Şura, Ulaş’a elini bırakmış hızlı adımlarla yürürken kalbinin yerinden çıkacak gibi attığını duyuyor , Hakan’a ve Betül’e olan kızgınlığından her attıkları adımla uzaklaştığını hissediyordu. Demek mucize dedikleri şey aslında masallara özgü değildi. Mucize bazen tanımadan, platonik olarak  bir zamanlar aşık olduğunuz birinin, belki bir hayalin elinizi tuttuğunda yıllardır tanıyormuş hissi ve güvenle sizi sarıp sarmalamasıydı.
Şura’yla Ulaş el ele Kordon’daki kafeleri yavaş yavaş ve tek tek geçerken Şura içindeki bu garip güven duygusuna da anlam veremiyordu. Ara ara Şura dinlensin diye duruyor, kafe-barlardan gelen müzik seslerini dinliyor ve yürümeye devam ediyorlardı. Ulaş’ı aslında hiç tanımıyordu ;ama şu an Hakan karşısına çıksa muhtemelen Ulaş’la kalmayı tercih ederdi. Hakan’ı düşünmesiyle ona duyduğu kızgınlığın tamamen buhar olduğunu fark etmesi bir oldu. Ne garip şey diye düşündü hayat için. Anlık mucizelere ne kadar açık ve bir o kadar savunmasızdık aslında hayatta. Yanında el ele yürüdüğü adam birkaç saat öncesinde yabancıyken ne kadar tanıdıktı şimdi. Ulaş Şura’nın hafif sendelemesiyle durdu:
-Yoruldun di mi sen? Bu ayakkabılarla tabi normal. Hayır bir tane de mekan yok şöyle oturalım sakin sakin.

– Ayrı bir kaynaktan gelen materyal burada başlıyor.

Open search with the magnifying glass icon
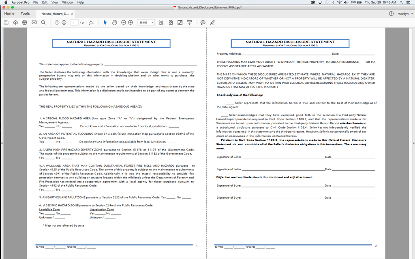Image resolution: width=415 pixels, height=259 pixels. tap(43, 22)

-Ya aslında günlük hayatımda çok kullanmam bu kadar yüksek topuk ;ama ...
-Ama bu akşam, bu kıyafet başka alternatif kabul etmez tabi. Dur bak şurda elli metre ilerde taksi durağı var.
-Hayır eve gitmek istemiyorum dedim sana. Lütfen bu konuda zorlama beni ,dedi net bir şekilde Şura.
-Ya tamam eve gitmeyiz. Binelim taksiye Çankaya tarafında bir çorbacı var. Oraya gidelim. Hem sen de acıkmışsındır artık.
Şura bakışlarını yere indirdi. Evet acıkmıştı, üşümüştü, yorulmuştu.
-Anladım tamam açsın. Ben de acıktım zaten. Üşüdüm de bu havada. Taksi durağına kadar yürüyebilir misin? Yoksa yani bekle dicem ama seni bırakmak istemiyorum burda yalnız başına.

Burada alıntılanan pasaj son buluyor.